Deu no globo.com:
O advogado Luiz Fernando
Pacheco, que defende o ex-presidente do PT José Genoino, disse da Tribuna do
STF:
"Ele [José Genoino] não é réu pelo que fez ou deixou de fazer, mas
é réu pelo que ele foi. Se é bruxa, queima. Se é judeu, mata. É o direito penal
nazista. Foi presidente do PT, então tem que ir para a cadeia".
O
advogado José Luís de Oliveira Lima, que defende o ex-ministro da Casa Civil
José Dirceu afirmou que não houve compra de votos no
Congresso para beneficiar o governo do ex-presidente Luiz Inácio Lula da Silva
e que as testemunhas do processo mostraram que o mensalão não existiu.
“O pedido de condenação de
José Dirceu, com base nas provas dos autos, é o mais atrevido e escandaloso
ataque à Constituição Federal”, afirmou Juca, apelido do advogado de Dirceu.

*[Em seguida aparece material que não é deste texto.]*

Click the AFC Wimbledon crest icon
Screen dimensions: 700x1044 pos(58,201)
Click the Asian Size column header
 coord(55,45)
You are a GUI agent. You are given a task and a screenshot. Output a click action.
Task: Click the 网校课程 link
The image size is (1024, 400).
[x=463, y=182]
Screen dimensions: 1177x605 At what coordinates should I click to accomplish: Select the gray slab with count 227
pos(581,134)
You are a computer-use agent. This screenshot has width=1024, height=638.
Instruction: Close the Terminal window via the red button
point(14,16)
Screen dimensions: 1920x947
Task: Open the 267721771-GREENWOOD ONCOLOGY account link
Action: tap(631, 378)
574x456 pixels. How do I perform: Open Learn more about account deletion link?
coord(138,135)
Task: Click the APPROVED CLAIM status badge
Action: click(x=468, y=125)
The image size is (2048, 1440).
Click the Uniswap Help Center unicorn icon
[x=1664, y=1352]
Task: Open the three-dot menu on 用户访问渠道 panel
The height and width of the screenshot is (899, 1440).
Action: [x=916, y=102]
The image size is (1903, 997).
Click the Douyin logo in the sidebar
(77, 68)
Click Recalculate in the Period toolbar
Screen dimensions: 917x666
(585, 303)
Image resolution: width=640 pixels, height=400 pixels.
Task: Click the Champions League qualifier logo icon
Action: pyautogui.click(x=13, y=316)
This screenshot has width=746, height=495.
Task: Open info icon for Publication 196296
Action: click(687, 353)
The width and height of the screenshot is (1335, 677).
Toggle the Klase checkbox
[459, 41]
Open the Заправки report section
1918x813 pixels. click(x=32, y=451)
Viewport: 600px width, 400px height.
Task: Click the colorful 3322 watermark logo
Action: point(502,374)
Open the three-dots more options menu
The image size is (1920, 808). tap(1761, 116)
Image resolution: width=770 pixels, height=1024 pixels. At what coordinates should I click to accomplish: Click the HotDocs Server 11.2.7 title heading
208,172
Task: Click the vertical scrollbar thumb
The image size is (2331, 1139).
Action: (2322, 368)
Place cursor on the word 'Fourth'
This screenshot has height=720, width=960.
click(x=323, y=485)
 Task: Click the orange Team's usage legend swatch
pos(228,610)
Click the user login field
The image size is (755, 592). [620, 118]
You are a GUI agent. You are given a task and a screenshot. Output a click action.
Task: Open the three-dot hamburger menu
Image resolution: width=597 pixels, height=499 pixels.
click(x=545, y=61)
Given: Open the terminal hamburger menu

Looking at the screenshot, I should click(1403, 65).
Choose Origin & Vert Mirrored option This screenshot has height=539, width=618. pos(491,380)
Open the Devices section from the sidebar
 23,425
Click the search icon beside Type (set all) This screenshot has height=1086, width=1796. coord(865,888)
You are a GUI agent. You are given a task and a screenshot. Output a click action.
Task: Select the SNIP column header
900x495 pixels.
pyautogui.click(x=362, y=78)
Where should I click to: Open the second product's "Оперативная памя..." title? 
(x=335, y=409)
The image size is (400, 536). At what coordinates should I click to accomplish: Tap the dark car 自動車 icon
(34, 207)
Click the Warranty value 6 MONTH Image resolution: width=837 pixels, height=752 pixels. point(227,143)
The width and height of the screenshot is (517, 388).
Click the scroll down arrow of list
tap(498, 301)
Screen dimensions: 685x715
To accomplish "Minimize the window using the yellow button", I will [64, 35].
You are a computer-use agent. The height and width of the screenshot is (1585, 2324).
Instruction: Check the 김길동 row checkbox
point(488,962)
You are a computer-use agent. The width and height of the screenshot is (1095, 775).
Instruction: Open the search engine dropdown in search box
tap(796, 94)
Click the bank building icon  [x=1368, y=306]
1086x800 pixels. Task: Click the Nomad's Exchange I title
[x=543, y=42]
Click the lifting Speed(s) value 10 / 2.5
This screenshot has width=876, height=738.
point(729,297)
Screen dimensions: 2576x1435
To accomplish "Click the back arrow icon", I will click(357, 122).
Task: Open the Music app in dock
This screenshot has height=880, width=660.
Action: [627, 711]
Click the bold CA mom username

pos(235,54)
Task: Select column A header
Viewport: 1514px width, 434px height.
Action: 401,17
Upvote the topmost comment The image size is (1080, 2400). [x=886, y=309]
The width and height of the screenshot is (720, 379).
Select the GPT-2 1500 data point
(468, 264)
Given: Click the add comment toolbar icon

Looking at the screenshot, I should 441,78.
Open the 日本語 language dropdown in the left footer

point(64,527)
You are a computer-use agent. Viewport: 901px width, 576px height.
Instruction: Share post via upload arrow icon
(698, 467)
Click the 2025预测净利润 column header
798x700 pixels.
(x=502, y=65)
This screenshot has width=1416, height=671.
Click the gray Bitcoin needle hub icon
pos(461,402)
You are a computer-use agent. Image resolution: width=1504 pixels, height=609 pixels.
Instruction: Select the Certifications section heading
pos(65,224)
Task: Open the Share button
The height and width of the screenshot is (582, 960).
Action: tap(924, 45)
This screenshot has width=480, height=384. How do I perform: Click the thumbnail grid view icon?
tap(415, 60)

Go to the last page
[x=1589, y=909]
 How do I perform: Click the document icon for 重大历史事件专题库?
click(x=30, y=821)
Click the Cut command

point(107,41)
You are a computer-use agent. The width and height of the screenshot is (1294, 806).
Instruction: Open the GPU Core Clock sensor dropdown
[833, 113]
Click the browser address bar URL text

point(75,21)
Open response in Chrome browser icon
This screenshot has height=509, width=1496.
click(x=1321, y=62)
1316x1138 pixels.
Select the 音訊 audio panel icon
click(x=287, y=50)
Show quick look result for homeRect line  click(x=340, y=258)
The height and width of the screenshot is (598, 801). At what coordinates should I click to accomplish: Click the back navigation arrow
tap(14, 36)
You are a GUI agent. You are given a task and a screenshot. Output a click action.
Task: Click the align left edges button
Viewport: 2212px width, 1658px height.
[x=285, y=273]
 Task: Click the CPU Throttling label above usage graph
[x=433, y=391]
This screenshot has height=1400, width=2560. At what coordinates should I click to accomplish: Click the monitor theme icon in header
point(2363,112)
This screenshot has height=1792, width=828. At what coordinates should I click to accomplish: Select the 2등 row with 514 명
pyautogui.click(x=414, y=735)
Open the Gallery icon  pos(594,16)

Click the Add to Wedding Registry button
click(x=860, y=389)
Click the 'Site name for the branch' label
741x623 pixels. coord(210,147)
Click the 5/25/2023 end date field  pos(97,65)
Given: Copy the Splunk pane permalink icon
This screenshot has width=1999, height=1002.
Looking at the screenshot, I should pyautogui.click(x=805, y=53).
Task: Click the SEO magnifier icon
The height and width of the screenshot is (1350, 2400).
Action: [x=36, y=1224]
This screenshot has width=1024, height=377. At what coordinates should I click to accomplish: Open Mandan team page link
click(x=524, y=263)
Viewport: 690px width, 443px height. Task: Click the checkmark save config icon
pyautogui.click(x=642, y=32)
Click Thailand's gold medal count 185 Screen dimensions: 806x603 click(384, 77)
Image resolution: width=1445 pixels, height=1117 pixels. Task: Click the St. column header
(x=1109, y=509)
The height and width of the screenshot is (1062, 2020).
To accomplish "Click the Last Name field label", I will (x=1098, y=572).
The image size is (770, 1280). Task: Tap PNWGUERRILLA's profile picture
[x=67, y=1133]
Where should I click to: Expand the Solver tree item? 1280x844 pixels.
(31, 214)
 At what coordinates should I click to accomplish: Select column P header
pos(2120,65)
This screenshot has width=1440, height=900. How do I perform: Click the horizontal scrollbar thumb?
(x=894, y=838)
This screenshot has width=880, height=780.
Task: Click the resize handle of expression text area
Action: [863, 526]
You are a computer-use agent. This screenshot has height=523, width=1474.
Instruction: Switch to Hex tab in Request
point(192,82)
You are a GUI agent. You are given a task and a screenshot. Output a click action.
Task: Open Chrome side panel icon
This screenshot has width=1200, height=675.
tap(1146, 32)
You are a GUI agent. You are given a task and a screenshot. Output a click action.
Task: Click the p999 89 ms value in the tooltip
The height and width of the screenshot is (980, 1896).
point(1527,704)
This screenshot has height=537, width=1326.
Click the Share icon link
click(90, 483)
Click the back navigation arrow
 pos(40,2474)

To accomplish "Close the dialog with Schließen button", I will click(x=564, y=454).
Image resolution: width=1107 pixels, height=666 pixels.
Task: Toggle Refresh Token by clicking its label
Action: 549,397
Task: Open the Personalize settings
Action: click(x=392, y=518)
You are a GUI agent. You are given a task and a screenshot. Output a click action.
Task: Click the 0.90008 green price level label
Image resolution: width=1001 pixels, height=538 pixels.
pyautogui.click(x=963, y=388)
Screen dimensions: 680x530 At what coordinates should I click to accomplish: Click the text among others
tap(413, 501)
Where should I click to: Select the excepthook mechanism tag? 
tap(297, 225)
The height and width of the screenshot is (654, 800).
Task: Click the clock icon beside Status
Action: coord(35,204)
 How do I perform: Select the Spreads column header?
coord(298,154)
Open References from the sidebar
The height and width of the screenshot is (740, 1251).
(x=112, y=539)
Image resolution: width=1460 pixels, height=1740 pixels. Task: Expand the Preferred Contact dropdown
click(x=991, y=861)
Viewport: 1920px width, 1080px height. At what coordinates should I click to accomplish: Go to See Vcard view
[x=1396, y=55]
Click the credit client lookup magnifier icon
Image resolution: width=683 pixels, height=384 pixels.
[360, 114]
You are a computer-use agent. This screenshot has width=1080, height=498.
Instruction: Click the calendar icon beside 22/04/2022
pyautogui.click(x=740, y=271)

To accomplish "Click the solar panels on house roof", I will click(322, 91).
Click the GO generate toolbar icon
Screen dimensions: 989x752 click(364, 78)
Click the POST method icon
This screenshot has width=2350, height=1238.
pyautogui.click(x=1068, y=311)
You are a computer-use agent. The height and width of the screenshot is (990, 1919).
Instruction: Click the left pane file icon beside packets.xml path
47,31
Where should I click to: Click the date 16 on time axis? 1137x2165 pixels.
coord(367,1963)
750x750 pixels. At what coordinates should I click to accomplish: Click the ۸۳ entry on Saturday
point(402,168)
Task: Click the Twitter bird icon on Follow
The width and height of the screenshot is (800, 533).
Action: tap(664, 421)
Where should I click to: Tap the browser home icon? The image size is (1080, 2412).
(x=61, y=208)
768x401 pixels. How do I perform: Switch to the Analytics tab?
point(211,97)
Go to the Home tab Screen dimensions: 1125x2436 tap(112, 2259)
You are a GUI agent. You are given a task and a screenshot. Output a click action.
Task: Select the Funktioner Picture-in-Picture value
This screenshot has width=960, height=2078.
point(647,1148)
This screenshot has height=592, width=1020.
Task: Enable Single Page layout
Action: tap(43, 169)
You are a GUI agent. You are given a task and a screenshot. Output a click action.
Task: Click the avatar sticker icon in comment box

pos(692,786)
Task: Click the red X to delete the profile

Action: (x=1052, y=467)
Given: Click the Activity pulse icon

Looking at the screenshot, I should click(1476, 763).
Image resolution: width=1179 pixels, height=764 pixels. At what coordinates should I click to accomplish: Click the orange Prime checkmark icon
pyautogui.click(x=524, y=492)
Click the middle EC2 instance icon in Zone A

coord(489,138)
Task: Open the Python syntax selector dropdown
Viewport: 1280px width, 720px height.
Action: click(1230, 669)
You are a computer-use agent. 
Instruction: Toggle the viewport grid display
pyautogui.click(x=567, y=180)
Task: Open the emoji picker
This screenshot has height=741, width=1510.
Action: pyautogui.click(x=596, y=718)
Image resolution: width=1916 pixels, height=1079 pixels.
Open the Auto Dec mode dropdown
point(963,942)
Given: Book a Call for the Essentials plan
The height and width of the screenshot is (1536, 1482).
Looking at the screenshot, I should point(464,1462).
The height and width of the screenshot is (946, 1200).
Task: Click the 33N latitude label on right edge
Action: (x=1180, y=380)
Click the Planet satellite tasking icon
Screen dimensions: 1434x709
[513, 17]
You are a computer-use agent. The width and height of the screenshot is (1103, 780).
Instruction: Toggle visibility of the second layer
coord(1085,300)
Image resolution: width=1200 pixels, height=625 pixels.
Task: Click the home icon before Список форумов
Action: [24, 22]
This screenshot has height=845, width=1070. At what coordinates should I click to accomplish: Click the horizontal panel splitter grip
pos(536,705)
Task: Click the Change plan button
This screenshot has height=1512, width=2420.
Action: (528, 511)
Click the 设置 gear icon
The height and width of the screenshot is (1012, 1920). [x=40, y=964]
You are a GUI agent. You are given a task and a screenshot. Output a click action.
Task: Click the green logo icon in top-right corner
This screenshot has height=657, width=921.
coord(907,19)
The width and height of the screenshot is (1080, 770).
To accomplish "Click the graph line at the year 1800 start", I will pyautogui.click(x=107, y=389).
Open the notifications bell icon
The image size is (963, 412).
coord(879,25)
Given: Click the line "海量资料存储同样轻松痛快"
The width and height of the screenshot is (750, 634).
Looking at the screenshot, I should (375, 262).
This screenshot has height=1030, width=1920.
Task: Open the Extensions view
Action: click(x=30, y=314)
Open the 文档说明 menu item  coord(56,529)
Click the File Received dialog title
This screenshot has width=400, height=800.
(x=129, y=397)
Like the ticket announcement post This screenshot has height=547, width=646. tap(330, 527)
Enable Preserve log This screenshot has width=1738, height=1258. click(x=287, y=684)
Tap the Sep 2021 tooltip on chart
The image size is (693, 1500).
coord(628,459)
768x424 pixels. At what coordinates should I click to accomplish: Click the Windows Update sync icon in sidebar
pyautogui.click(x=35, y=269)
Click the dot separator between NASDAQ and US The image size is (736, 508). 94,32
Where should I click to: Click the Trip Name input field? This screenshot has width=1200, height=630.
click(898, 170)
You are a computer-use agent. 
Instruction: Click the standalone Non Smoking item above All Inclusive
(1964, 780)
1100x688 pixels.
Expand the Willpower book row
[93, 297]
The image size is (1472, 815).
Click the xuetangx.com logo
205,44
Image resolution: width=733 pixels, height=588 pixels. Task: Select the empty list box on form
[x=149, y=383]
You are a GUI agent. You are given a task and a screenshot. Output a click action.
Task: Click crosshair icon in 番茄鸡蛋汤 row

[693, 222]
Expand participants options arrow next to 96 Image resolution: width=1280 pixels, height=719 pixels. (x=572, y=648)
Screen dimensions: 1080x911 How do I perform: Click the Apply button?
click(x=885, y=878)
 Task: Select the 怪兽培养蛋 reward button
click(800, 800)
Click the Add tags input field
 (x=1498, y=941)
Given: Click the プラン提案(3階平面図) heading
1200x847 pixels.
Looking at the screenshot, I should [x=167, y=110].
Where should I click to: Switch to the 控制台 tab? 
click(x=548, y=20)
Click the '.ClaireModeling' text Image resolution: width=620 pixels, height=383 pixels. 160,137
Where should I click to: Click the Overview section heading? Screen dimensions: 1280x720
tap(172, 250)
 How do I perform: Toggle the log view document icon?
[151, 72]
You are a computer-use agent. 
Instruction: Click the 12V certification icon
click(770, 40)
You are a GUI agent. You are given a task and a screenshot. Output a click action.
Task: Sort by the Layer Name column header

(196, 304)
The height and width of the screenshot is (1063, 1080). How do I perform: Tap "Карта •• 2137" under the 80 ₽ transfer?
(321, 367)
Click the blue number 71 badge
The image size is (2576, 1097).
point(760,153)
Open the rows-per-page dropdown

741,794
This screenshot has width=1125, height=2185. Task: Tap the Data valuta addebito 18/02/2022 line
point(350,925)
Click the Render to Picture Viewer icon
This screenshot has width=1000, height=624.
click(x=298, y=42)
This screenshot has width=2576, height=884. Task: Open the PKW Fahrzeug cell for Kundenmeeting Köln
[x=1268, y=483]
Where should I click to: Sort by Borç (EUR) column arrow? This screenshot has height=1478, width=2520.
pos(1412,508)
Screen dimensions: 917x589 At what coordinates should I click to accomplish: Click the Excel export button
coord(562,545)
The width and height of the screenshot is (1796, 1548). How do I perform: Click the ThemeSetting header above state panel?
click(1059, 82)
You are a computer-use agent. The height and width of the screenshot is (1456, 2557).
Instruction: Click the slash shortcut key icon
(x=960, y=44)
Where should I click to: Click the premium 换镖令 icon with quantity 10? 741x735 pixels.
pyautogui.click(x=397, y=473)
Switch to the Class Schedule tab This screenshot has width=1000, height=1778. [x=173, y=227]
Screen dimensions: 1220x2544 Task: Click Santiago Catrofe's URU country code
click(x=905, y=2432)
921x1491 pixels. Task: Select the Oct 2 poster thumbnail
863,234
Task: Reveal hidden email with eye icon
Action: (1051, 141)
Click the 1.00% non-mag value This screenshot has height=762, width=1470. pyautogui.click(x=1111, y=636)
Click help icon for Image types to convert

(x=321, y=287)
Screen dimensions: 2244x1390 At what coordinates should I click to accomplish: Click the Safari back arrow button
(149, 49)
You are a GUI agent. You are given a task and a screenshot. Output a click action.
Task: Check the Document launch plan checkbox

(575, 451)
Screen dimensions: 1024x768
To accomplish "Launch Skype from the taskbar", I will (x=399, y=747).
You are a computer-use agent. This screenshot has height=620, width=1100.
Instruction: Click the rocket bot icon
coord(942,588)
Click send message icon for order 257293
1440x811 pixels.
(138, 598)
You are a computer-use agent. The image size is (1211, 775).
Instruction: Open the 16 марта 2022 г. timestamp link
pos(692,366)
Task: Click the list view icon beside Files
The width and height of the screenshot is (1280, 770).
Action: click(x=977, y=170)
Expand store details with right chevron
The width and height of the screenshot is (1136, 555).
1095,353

O advogado também falou sobre Roberto Jefferson, que delatou o suposto
esquema. "Não quero desmerecer quem faz a acusação, mas nós vamos situar
um pouco o momento em que ele prestou seu depoimento. Estava acusado de ter
participação na corrupção que existia nos correios, um homem eloquente, bom
orador, que conseguiu fazer um bom teatro. Todas as acusações que ele fez
contra Dirceu, a prova destruiu."
Lendo as notícias acima,
lembrei-me do Crentinho, o amigo do homem, que, muito antes desses famosos advogados,
já fez a defesa de seu mestre com uma argumentação bastante parecida, mas não
igual. Anticomunista ferrenho, Crentinho considera esse pessoal do PT, sem
exceções, todos comunistas, por isso não acredita neles, nem a pau; nos
advogados deles também.
No caso de Ibitatá, Crentinho
diz que foi tudo armado pelos comunistas, ajudados pelos invejosos, que fizeram
fofoca das feias lá na capital para prejudicar Tatá e seus assessores. Os
Promotores da capital acreditaram nas fofocas e fizeram aquele banzé todo aqui.
Banzé que deu em nada, quando
caiu nas mãos da justiça; essa, sim, que tem autoridade para prender ou soltar,
inocentou a todos. Tanto que até o Obbá Coema, jornaleco que persegue Tatá por
pura inveja, pediu desculpas pra ele.
Quando quis intervir e explicar
pro Crentinho que a história não era bem essa, que os processos não tinham sido
julgados porque estavam parados no STF por causa de uma manobra processual dos
advogados do seu ídolo, que sou leitor assíduo do Obbá Coema e nunca vi pedido
de desculpa algum, deu uma pressa no homem, que me deixou falando sozinho e se
mandou, mas, antes dizendo alto e bom som: “Num vem com esse seu palavriado
floriado que eu num credito; é tudo mentira, foi tudo fofoca!”.
Donde se conclui que, são
todos farinha do mesmo saco e, pior, sem muita imaginação, porque, apesar de
opositores na busca do poder, usam dos mesmos expedientes e métodos para se
defenderem e manterem o poder. É sempre um jogando a culpa no outro e, engraçado, cada um acusando o outro de praticar as mesmas coisas. Lembro que o PT disse que quem criou o mensalão foram os tucanos de Minas Gerais.
E nós,
como ficamos?, pensei. “Pagamos a conta”, disse uma voz impositiva. Era Ferrando que
acabara de chegar, ainda vendo Crentinho pelas costas. O danado do Ferrando lê pensamento! Não perdeu tempo, meu inseparável e particular amigo: "Tá pregando no deserto, amigão? Pura perda de tempo! Aqui em Ibitatá tem mais Crentinhos do que você imagina, prontos pra colocarem no poder essa turminha de novo!".